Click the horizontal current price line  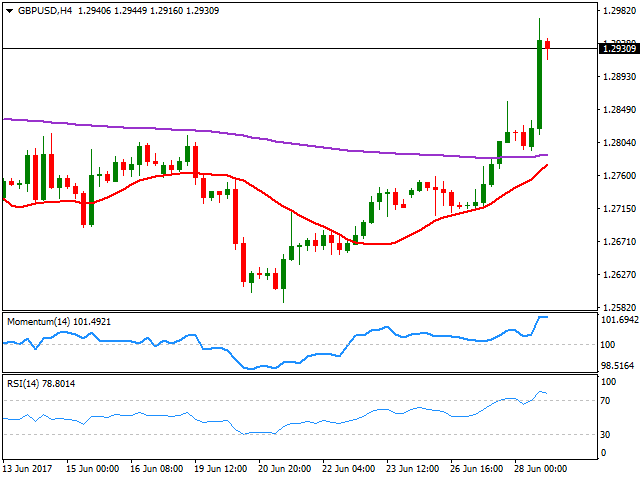point(300,49)
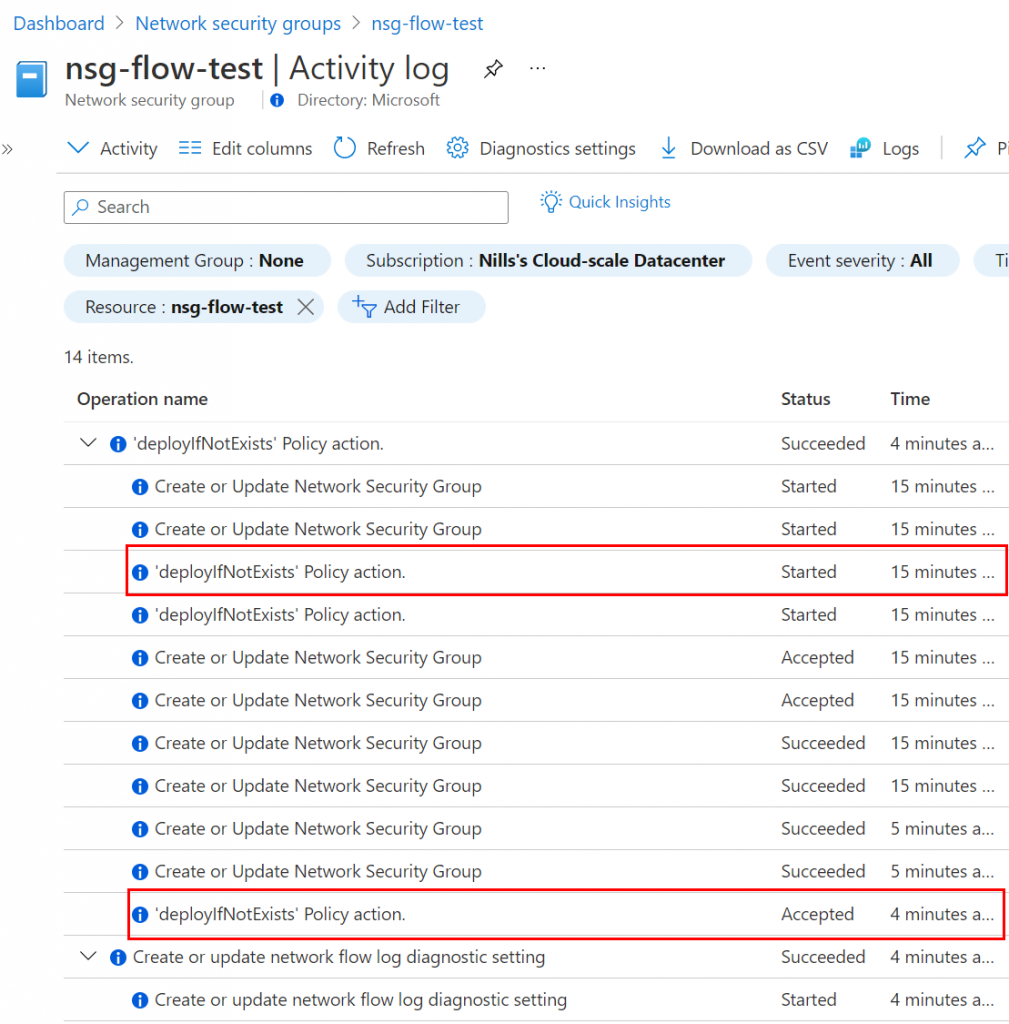The height and width of the screenshot is (1024, 1009).
Task: Click into the Search box
Action: click(x=286, y=207)
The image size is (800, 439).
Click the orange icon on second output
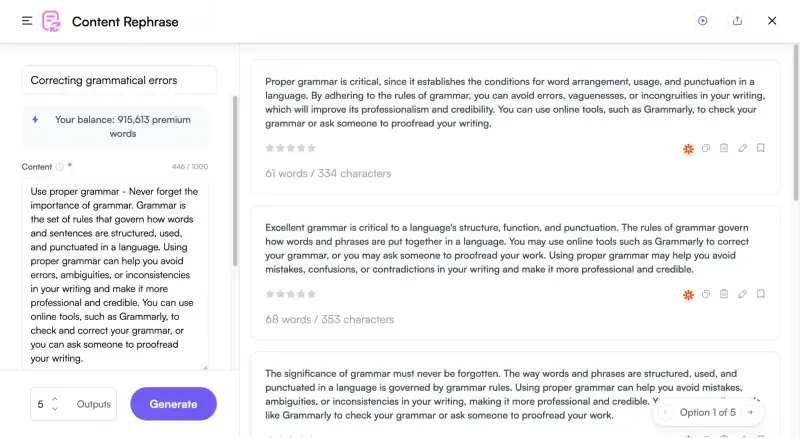(x=688, y=295)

————————

# WHAT YOU WILL DO:
Pictures are to be omitted. The lines from the line holding "The image size is (800, 439)." through the closing line of the data above are to be set down exactly, and nothing more.

# EXPECTED OUTPUT:
The image size is (800, 439).
Click the orange icon on second output
(x=688, y=295)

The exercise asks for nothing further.